Illness in the flock..what would you do?

greenroofhill

Hatching
5 Years
Dec 9, 2014
3
0
7
Hello,

I have a flock of about 50 birds. My intention is to set up a small scale hatchery for my rural area. These first 50 birds were purchased as mostly young chicks under a month old, and a few older hens. The young chicks are approximately 3 to 4 months old now.

Several of the older hens started having symptoms which included congestion, sinus type issues, and goopy eyes. This also occurred to a lesser degree in some of the young chicks. Any bird exhibiting symptoms was culled.

I'm guessing that it was coryza that the birds had, but I'm not sure. I have cleaned and sanitized all of their feeding equipment, but 75% of the birds free range during the day and only go in the coop at night. The other 25% are pastured in a large chicken tractor.

I have not treated the birds with anything at this point.

I know that most (all?) respiratory illnesses can never be cured. What would you recommend we do? Some options we have considered is:

Raising this flock for another month or two, and then butchering the whole flock, and starting over completely. The downside of this is that we would lose time we've put into these birds in terms of getting them to breeding age.

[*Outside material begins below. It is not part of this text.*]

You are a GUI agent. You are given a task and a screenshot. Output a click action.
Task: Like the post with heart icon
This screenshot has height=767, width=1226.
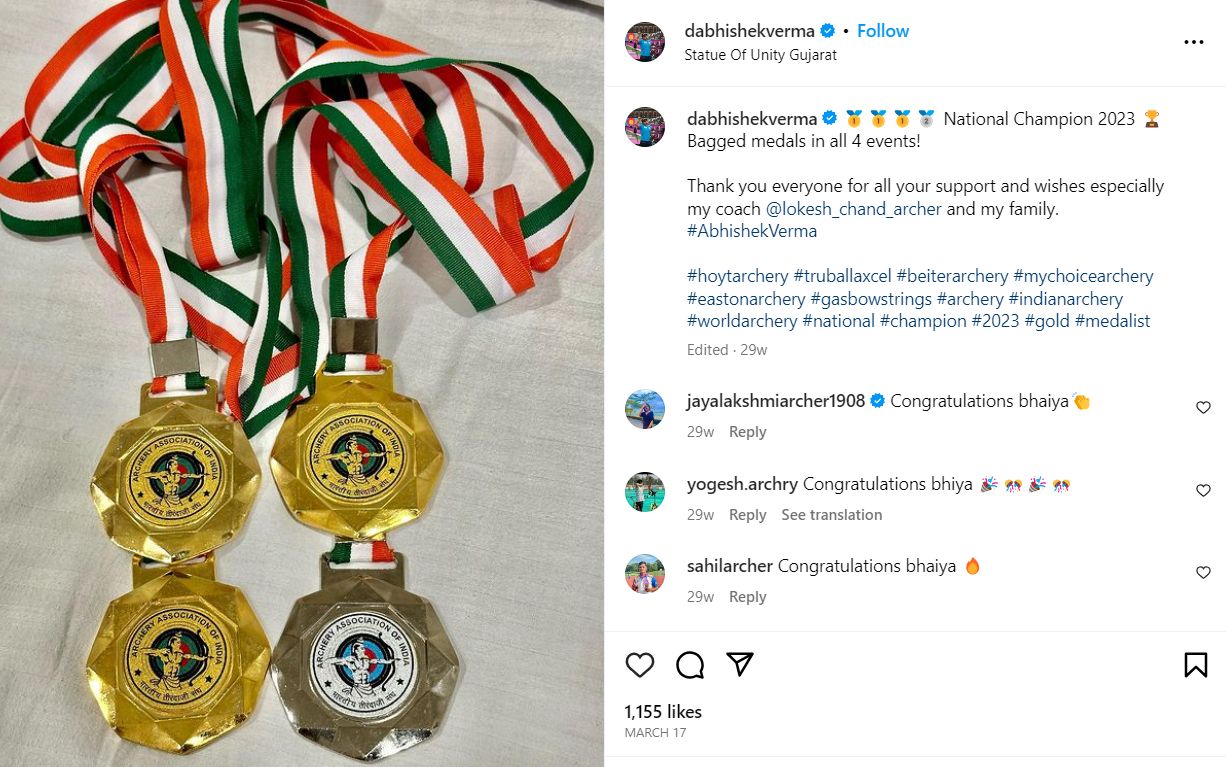pos(640,665)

We've also considered trying to have the birds tested to see if there is definitely something present before we cull all the birds.

My preference, of course, would be not to lose this flock. Although I can handle culling birds, I definitely don't like it. I also don't want to pass sick birds, eggs, chicks etc on to my potential customers. We have 20 acres so if segregating this flock is an option, I could do that, since I read that coryza doesn't pass through eggs?

Any advice/insight would be greatly appreciated.
 
Welcome to BYC. You should get the birds tested for whatever they have so that you aren't spreading mycoplasma in hatching eggs. Coryza is one of the worst diseases. Culling and starting over would clear diseases from your flock. A hatchery should have totally disease-free birds. I would do some reading on MG coryza, and other common diseases, then get tested. A necropsy by your state vet on any lost birds would give you a diagnosis. Here are links for common diseases with symptoms, testing centers, and state vets:
http://edis.ifas.ufl.edu/ps044
http://www.aphis.usda.gov/animal_health/nahln/downloads/all_nahln_lab_list.pdf
http://www.usaha.org/Portals/6/StateAnimalHealthOfficials.pdf
 
After doing some more reading, I feel it is probably MG. Two questions: Can birds be tested for MG prior to culling, or does the cost outweight the benefit? If we cull all those birds, is there any risk for human consumption? Thanks for your help.